# start of DATA PROVIDED

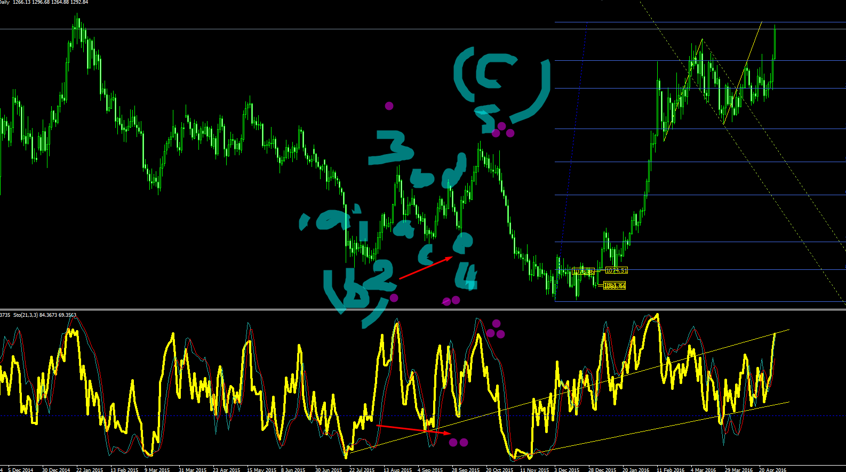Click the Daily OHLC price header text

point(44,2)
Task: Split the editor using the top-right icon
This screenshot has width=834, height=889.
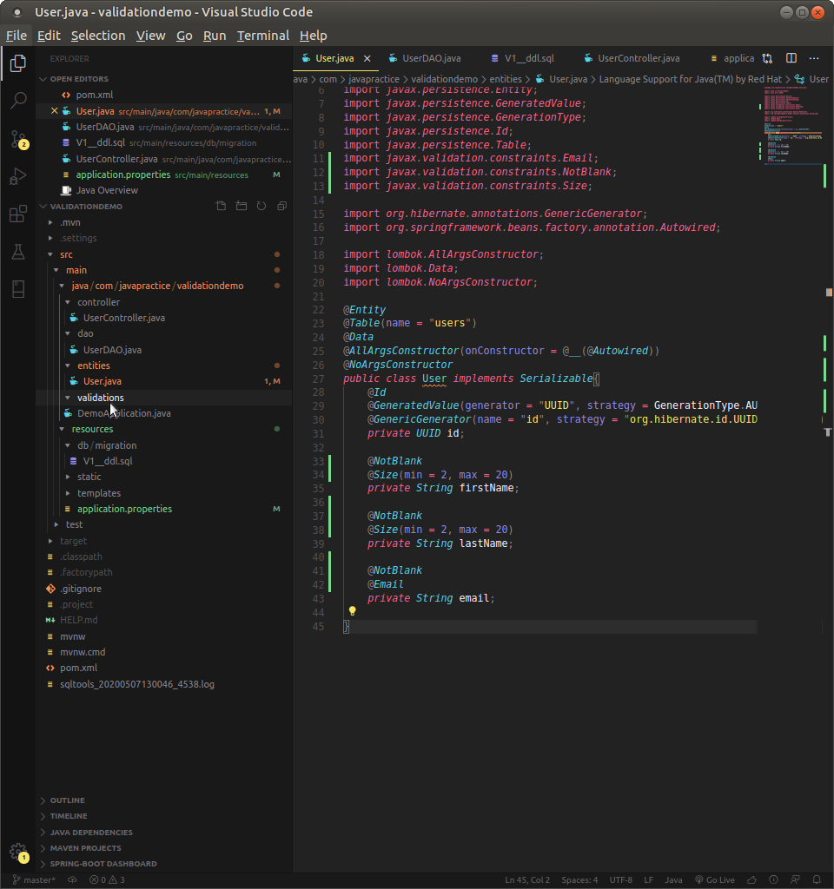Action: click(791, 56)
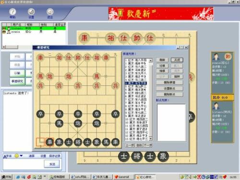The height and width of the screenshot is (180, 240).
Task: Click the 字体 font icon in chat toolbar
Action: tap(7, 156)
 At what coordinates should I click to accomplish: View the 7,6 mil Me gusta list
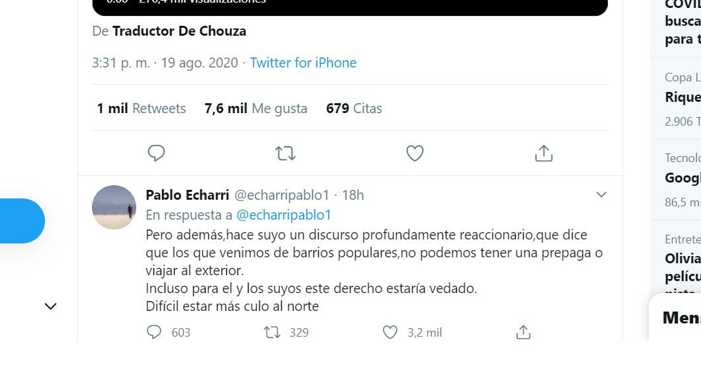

# end of DATA PROVIDED

Update the records from the line containing "Task: Split the" through the end of the records by replacing "editor" with "window" and keeping everything else unchanged. Omit the pictures from your answer.

Task: Split the window using the top-right icon
This screenshot has width=834, height=889.
Action: click(791, 56)
The height and width of the screenshot is (180, 240).
Task: Click the 字体 font icon in chat toolbar
Action: tap(7, 156)
 At what coordinates should I click to accomplish: View the 7,6 mil Me gusta list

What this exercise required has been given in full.